1) NO WARNING SHOTS!  If you read the story, the woman claims she fired 'warning shots' when she saw two men running away from her home at high speed after she confronted them.  The trouble is, she managed to shoot one of them in the leg.  Some warning shot!  But let's say that she had not shot one of the presumed bad guys.  Let's say she fired in the air and the bullet hit some innocent person.  Not really a good scenario.  You can't control where a bullet goes after you fire it, and you can't call it back again.  So if you don't have a target that needs shooting, don't shoot.  Warning shots are stupid, wrong, and generally a bad idea.

2) You don't often get to shoot people who have NOT BROKEN INTO your property yet.  In this case, the woman heard a noise that she interpreted as someone pulling on the handle to her storage shed door.  She went outside armed, confronted two men, and assumed they had been trying to break in.  Well, I'd venture to guess that they might well have been doing so.  However, the shed isn't her house, her life is not in danger if she doesn't go outside to confront them, and if you can't prove the men are breaking in, this whole shooting them thing becomes very dicey.

3) You generally also don't get to shoot people who are RUNNING AWAY from your property.  Castle laws and similar laws regarding the use of deadly force are intended to protect law-abiding citizens from serious threats to their lives, and in some cases, their property, but they all hinge on the idea that a person has the right to defend themselves, even by using deadly force, if there is a legitimate threat that can be clearly seen or (castle law) assumed.  A person breaking into your outdoor shed?  Doesn't pose a threat to your life.  Running away when you catch them?  Definitely not posing a threat to your life.

So bottom line is this.

If you have to shoot someone, shoot them.  Warning shots are stupid in the extreme.
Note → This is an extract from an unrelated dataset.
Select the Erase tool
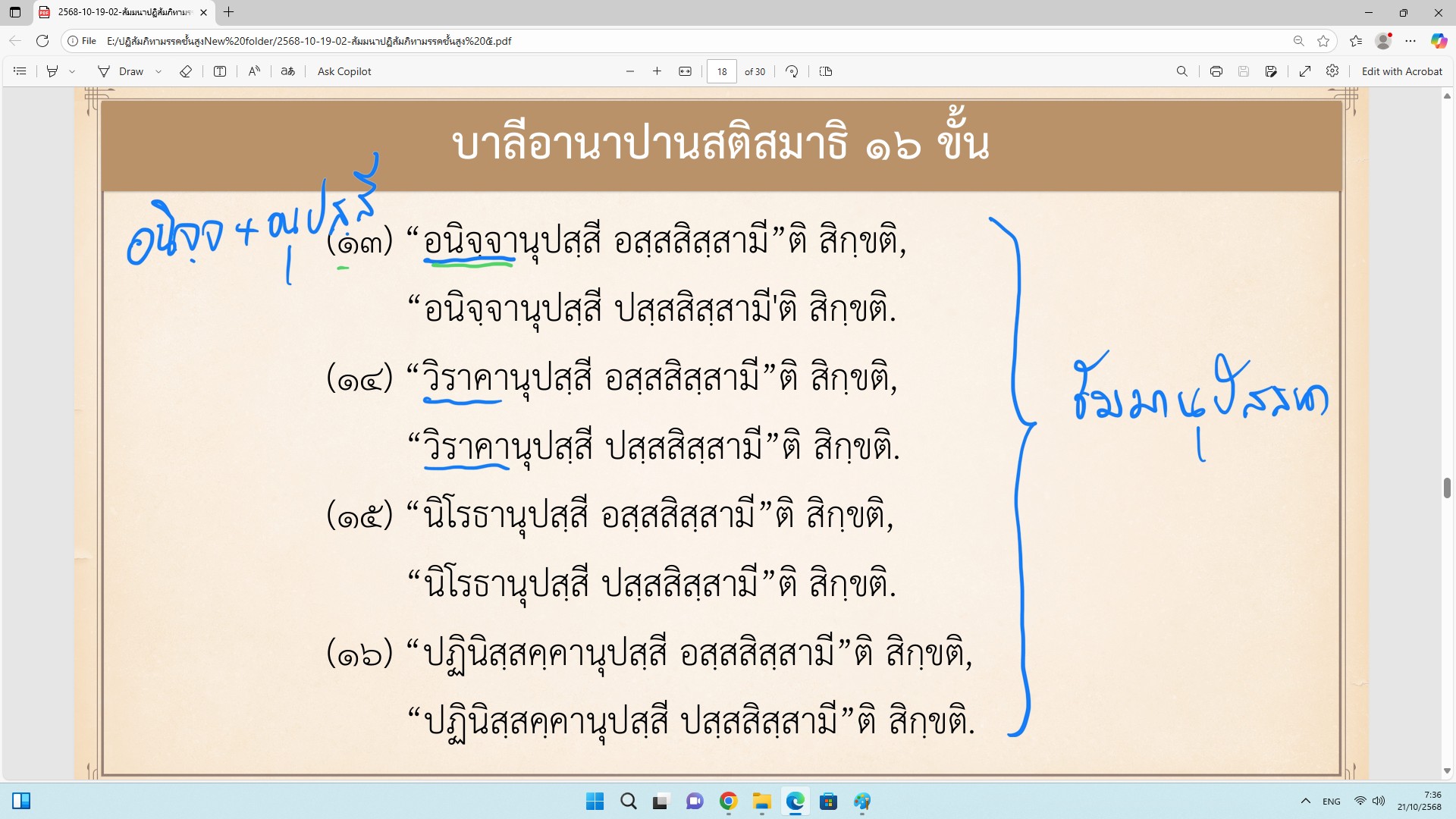Viewport: 1456px width, 819px height. coord(186,71)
If someone is running away, they typically cannot pose a threat to you anymore.  Don't shoot them.

I understand that the woman in this story sees herself as being in the right.  She is convinced the men she shot at were trying to break into her property.  I get that.  They probably were, in my opinion.  But she did not have the right to shoot them based on that, nor did she have the right to fire a so-called 'warning shot', which in this case resulted in one of the fleeing presumed bad guys being hit.

She's lucky she didn't kill him.  She'd be up on manslaughter charges.
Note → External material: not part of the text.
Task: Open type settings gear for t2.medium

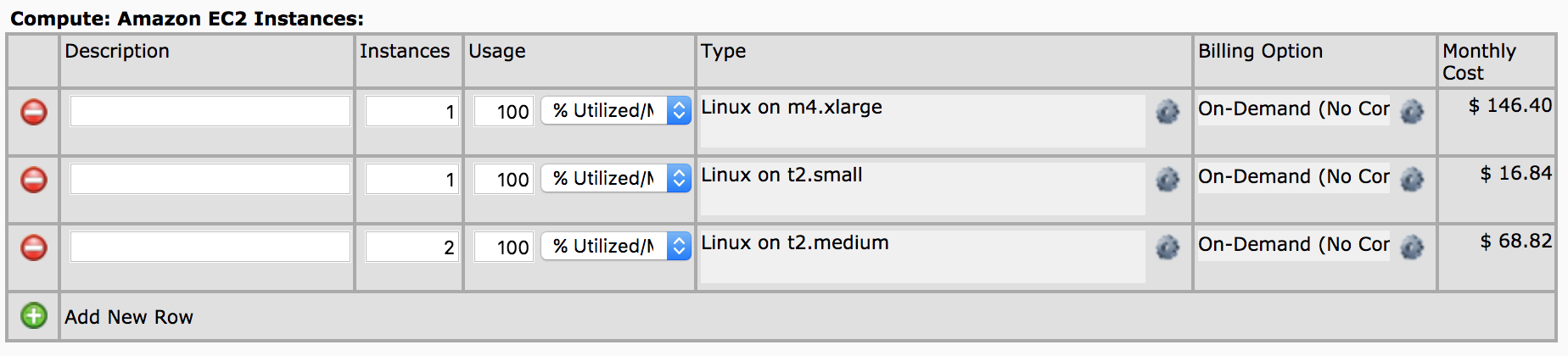Action: (1168, 247)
If you are going to keep weapons and are prepared to use them, you are responsible for learning the laws of self-defense and use of deadly force in the location where you live.  If you can't figure it out on your own, pay for an attorney to explain it to you.  Those are your options.  If you choose not to inform yourself of your legal rights and responsibilities, you are menace to yourself and all those around you.


----------



## Flying Crane (Dec 14, 2016)

Agreed on all points.


----------



## pgsmith (Dec 14, 2016)

Bill Mattocks said:


> If you are going to keep weapons and are prepared to use them, you are responsible for learning the laws of self-defense and use of deadly force in the location where you live. If you can't figure it out on your own, pay for an attorney to explain it to you. Those are your options. If you choose not to inform yourself of your legal rights and responsibilities, you are menace to yourself and all those around you.


  These are terrific words. Unfortunately, they aren't much connected with reality. Here in Texas, you are required to review the laws at a concealed carry class In order to get a license, but very few that I know pay much attention. I had quite an argument just a couple of months ago with a fellow who was complaining that he wasn't allowed to carry in night clubs.


----------



## Bill Mattocks (Dec 14, 2016)

pgsmith said:


> These are terrific words. Unfortunately, they aren't much connected with reality. Here in Texas, you are required to review the laws at a concealed carry class In order to get a license, but very few that I know pay much attention. I had quite an argument just a couple of months ago with a fellow who was complaining that he wasn't allowed to carry in night clubs.



We had a woman a couple miles from my house shoot up a parking lot of a Home Depot because two shoplifters ran past her and jumped in their car to drive away.  She had a lawful carry permit and had been through the training where she was taught when she could and could not draw and fire her concealed pistol.  Shooting at shoplifters who are running away in a crowded parking lot seemed legit to her.  She did manage to shoot one of the tires.  Where the other bullets went, no one knows.

When she was convicted, she made some bitter public statements about how she would never 'help anyone in trouble' again.  She was convinced she was in the right.

Worse, I read the comments in the local news stories.  Don't ever read the comments.  You'll become convinced that 90% of all humanity is dumber than a sack of hammers.


----------



## Flying Crane (Dec 14, 2016)

I am already convinced of that.  And that is being harsh on the hammers.


----------



## pgsmith (Dec 14, 2016)

Flying Crane said:


> I am already convinced of that.  And that is being harsh on the hammers.



  Unfortunate but true!


----------